Based on Zhong's simple methodology, first introduced in " Step into the J2EE Architecture and Process " ( JavaWorld, September 2001), we built the first Java Web application using J2EE technologies at EIA. This project won the US Department of Energy's 2001 Technical Excellence Award and helped us gain approval for a second project?a similar Web application with a legacy database containing about 85 tables. The second project involved Web-enabling the data-collection process for one EIA survey. This project, which is going live as we write this article, took only about four months to complete. It went more smoothly than the first project, and we again satisfied the customer's requirements and delivered on time with minimal cost. As each success within the organization improved our position and enlarged our codebase, we thought more seriously about productive, reusable technologies that would require a small degree of up-front investment.

(Stored items from a collection)

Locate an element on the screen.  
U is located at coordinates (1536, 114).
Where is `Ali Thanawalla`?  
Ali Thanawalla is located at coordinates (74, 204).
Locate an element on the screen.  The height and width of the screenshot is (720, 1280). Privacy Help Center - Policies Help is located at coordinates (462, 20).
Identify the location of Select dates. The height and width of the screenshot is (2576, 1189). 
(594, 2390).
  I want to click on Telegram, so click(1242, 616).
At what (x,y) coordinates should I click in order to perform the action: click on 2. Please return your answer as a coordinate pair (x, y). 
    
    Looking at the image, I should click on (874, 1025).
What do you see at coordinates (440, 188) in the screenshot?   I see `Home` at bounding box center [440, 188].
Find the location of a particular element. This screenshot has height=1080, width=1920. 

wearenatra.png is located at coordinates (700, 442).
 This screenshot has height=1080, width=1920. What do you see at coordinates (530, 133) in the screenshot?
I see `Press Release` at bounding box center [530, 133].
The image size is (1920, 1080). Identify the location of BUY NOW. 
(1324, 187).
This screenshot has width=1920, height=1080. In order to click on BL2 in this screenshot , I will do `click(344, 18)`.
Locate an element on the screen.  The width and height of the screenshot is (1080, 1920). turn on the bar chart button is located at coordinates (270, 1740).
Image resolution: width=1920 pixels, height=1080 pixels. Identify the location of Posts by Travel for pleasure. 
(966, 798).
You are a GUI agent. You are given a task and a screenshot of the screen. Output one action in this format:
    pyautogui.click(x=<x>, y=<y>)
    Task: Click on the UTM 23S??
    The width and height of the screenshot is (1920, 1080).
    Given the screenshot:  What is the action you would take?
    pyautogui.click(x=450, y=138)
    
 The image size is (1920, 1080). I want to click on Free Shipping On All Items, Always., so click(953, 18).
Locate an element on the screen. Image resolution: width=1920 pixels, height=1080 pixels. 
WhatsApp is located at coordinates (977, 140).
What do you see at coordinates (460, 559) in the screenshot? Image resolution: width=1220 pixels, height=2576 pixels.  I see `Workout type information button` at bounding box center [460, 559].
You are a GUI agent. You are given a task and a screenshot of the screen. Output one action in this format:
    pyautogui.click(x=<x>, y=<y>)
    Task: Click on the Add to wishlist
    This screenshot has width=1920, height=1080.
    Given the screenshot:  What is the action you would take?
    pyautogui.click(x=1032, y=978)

Tasks for this exercise:
1. According to the account of the EIA Web application projects, approximately how long did the second project take to complete?
2. Write the next part of the account of the EIA Web application projects, following on from its final sentence.

Answers by task:
1. About four months.

2.
The circumstances and the challenge before us were both commonplace: we needed to find a practical way of gradually implementing more efficient technology and, if possible, retrofitting it to existing applications. After consulting with management, we decided to implement a reusable single sign-on (SSO) component. Two familiar business requirements drove this decision:
The need to accommodate large projected increases in e-business partners. The EIA has two main classes of e-business partners: respondents, who submit survey data electronically, and employees (both federal and contractor).
Heightened security concerns in response to terrorist activity. Respondents no longer send paper forms because of recent terrorist events, and thus we have an urgent need to deploy electronic submissions for many surveys. Many respondents will submit for more than one survey as well.
In this scenario, SSO has several advantages. Developing one relatively high-quality SSO component allows better safeguards than developing individual SSO modules. SSO enables more consistent, centralized, and efficient user administration. It allows security personnel some standard and centralized resources?for monitoring failed and successful logons, for example. Equally important, users can conduct their business more quickly and conveniently, partly because they avoid the nuisance of repeated logins, and partly because they can easily change their profiles in one place. The Open Group's " Introduction to Single Sign-On " discusses SSO's advantages in more detail.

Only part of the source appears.